## VideoMetamaterials: 复现原始实验 + 加入 multi-scale consistency loss 对比（Colab）

本 notebook 用于在 **Google Colab (单卡 GPU)** 上：

- **下载并使用论文提供的同一数据集与预训练 checkpoint**（来自 Zenodo / ETHZ Research Collection）
- **复现 baseline**（`lambda_phys = 0`）：加载预训练模型，按论文方式生成条件采样视频
- **加入 physics consistency loss**（`lambda_phys > 0`）：在相同数据集上继续训练（fine-tune 或从头训练），并生成同样的条件采样视频
- **对比评估**：
  - 多尺度自洽指标（RG-style）：对生成视频做空间 coarse-graining，比较各尺度的统计表征差异
  - 可视化对比：输出 GIF 网格与 topologies

> 注意：论文的最终“物理真实性”评估需要 Abaqus 仿真。Colab 环境不包含 Abaqus，因此本 notebook 的对比侧重于 **生成质量 + 多尺度自洽性**（即你引入的 consistency loss 的直接目标）。



In [None]:
# === 0) 环境检查 ===
import os, sys, json, textwrap, subprocess, re
import torch

print('python:', sys.version)
print('torch:', torch.__version__)
print('cuda available:', torch.cuda.is_available())
if torch.cuda.is_available():
    print('gpu:', torch.cuda.get_device_name(0))
    print('capability:', torch.cuda.get_device_capability(0))



In [None]:
# === 1) 安装依赖（按 README 的最小集合）===
# Colab 自带 torch，通常无需降级；其余按需安装
!pip -q install einops==0.6.1 einops-exts==0.0.4 rotary-embedding-torch==0.2.3 accelerate==0.19.0 imageio==2.28.1 tqdm==4.65.0 networkx==2.8.4 matplotlib==3.8.0 pillow==10.0.1 pyyaml

# 可选：wandb
# !pip -q install wandb==0.15.2



In [None]:
# === 2) 进入项目目录（不使用 notebook magic，保证可复现）===
import subprocess, pathlib

REPO_DIR = '/content/VideoMetamaterials-main'

if not os.path.exists(REPO_DIR):
    subprocess.run(['git', 'clone', '--quiet', 'https://github.com/jhbastek/VideoMetamaterials.git'], check=True)
    # 原仓库目录一般叫 /content/VideoMetamaterials
    if os.path.exists('/content/VideoMetamaterials') and not os.path.exists(REPO_DIR):
        pathlib.Path(REPO_DIR).symlink_to('/content/VideoMetamaterials')

os.chdir(REPO_DIR)
print('cwd:', os.getcwd())



### 3) 下载同一数据集与预训练模型（Zenodo API 自动下载）

论文作者在 README 里给了数据与 checkpoint 的下载入口（ETHZ Research Collection / Zenodo）。
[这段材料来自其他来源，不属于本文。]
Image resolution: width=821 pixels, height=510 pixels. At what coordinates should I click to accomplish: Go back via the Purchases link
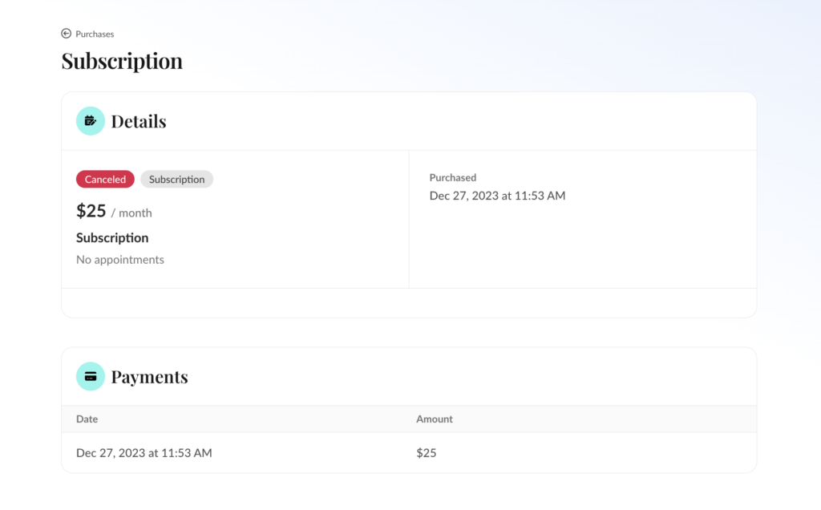95,34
这里用 **Zenodo API** 自动拉取并解压到正确目录结构：

- `data/lagrangian.zip` → 解压到 `data/lagrangian/`
- `runs/pretrained.zip` → 解压到 `runs/pretrained/`

如果网络无法访问 Zenodo，你也可以在 Colab 左侧手动上传 `lagrangian.zip` 和 `pretrained.zip`，然后运行同一段解压代码。



In [None]:
import requests, zipfile
from pathlib import Path

ZENODO_RECORD_ID = 10011767  # 来自 README 的 Zenodo DOI: 10.5281/zenodo.10011767

DATA_ZIP = Path('data/lagrangian.zip')
RUNS_ZIP = Path('runs/pretrained.zip')

DATA_ZIP.parent.mkdir(parents=True, exist_ok=True)
RUNS_ZIP.parent.mkdir(parents=True, exist_ok=True)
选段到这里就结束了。